Easley's Price said the J.B. Owens complex has tournaments scheduled for every weekend this summer, including the first Senior League World Series to be held at the facility. The week-long series July 29 to Aug. 5, which targets boys ages 13 to 16, has served to replace the Big League World Series, which had targeted older kids but was disbanded last year. Easley will get national exposure with the Senior League tournament: ESPN will be televising it.
"It should be in line with what we have seen in the past — $700,000 in economic impact," Price said.
For their part, families coming to the tournaments said the expenditures in terms of travel, equipment and team fees — some running into the thousands — are worth it so long as their children's hearts are still in it.
Eric Hudson Sr., whose son Eric Jr. also plays on the Next Level team, said baseball is the most expensive sport, with every player needing bats, cleats, gloves and clean uniforms for every game. He said he looks for deals on equipment from Play It Again stores.
"I've spent $250 on wood bats!" he said. Eric Jr. dug into his equipment bag, smiled and held up his black Mizuno Bamboo Elite.
Next Level Baseball kids practice three times a week and travel to tournaments almost every weekend from June to August. When they are on the road, families socialize and eat meals together. The kids, who attend schools all over Charlotte, had to try out to get on the team; they were all smiles on Thursday standing next to their dads.
"Most of these (tournaments) are our vacation," said baseball dad Andre Grier of Charlotte, N.C. His son, Next Level infielder Christian, nodded his agreement. "They've got a lot more skate rinks here," he said.
Economic impact aside, the real business of the tournament is college recruiting. Florida-based Prospect Select Baseball organized the tournament and is hosting 10 youth travel-team tournaments across the country between June and September. Of the 17 sites where the Bear Claw Classic tournament games are taking place, nine are at colleges and universities, including Clemson, Anderson University, Southern Wesleyan, Wofford College, Presbyterian and Furman University.

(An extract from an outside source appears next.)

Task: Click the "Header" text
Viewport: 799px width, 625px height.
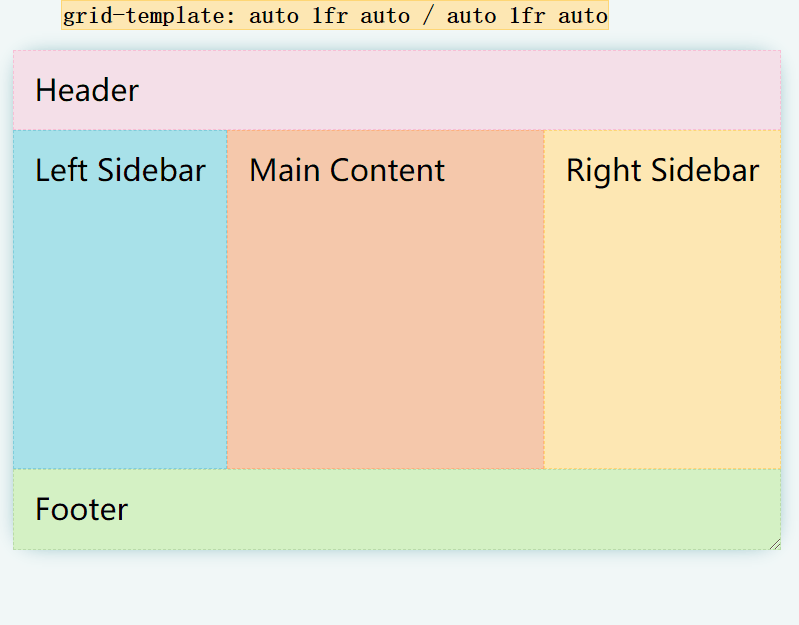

"That's where (the players) get the most exposure," Bixby said. "Once spring ball is over, this is when the colleges can send their guys out to look at players."
Scouts were on site Thursday at Conestee Park with radar guns measuring pitch speeds. Bixby's oldest son, Michael, is 6 feet 4 inches tall; he pitches but also plays outfield and the occasional infield position. Kids like Michael, who are big and still growing have what scouts call "projectability," Bixby said.
"You've got 70 to 100 scouts looking at players on 150 teams," he said. "That's more than 1,500 players and about 600 games. The numbers are pretty staggering."